> [Directions for this task]:
Each entry should appear in the answer exactly as written.
---------- Supplied material
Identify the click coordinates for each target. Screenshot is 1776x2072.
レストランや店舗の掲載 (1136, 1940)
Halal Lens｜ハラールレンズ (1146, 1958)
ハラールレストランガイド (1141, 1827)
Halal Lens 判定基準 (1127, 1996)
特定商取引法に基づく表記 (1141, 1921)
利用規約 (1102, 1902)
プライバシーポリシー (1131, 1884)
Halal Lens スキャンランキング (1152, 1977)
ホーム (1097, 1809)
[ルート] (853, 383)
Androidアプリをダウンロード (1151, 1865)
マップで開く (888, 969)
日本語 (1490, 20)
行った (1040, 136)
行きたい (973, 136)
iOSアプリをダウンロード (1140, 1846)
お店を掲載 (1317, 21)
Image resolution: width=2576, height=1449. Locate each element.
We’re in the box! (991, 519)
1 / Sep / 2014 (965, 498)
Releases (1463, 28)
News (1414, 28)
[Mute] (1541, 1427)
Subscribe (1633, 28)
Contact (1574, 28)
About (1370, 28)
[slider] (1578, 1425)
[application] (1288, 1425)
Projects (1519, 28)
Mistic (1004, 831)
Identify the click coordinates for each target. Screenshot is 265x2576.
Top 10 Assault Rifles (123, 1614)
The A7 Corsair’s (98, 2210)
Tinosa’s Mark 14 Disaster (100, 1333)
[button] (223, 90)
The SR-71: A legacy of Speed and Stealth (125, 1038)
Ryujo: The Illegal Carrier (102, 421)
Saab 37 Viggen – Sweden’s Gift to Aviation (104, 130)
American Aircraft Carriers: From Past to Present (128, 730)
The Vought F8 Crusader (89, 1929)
--------------------
> [The answer]:
Identify the click coordinates for each target. Screenshot is 1776x2072.
レストランや店舗の掲載 (1136, 1940)
Halal Lens｜ハラールレンズ (1146, 1958)
ハラールレストランガイド (1141, 1827)
Halal Lens 判定基準 (1127, 1996)
特定商取引法に基づく表記 (1141, 1921)
利用規約 (1102, 1902)
プライバシーポリシー (1131, 1884)
Halal Lens スキャンランキング (1152, 1977)
ホーム (1097, 1809)
[ルート] (853, 383)
Androidアプリをダウンロード (1151, 1865)
マップで開く (888, 969)
日本語 (1490, 20)
行った (1040, 136)
行きたい (973, 136)
iOSアプリをダウンロード (1140, 1846)
お店を掲載 (1317, 21)
Image resolution: width=2576, height=1449. Locate each element.
We’re in the box! (991, 519)
1 / Sep / 2014 (965, 498)
Releases (1463, 28)
News (1414, 28)
[Mute] (1541, 1427)
Subscribe (1633, 28)
Contact (1574, 28)
About (1370, 28)
[slider] (1578, 1425)
[application] (1288, 1425)
Projects (1519, 28)
Mistic (1004, 831)
Identify the click coordinates for each target. Screenshot is 265x2576.
Top 10 Assault Rifles (123, 1614)
The A7 Corsair’s (98, 2210)
Tinosa’s Mark 14 Disaster (100, 1333)
[button] (223, 90)
The SR-71: A legacy of Speed and Stealth (125, 1038)
Ryujo: The Illegal Carrier (102, 421)
Saab 37 Viggen – Sweden’s Gift to Aviation (104, 130)
American Aircraft Carriers: From Past to Present (128, 730)
The Vought F8 Crusader (89, 1929)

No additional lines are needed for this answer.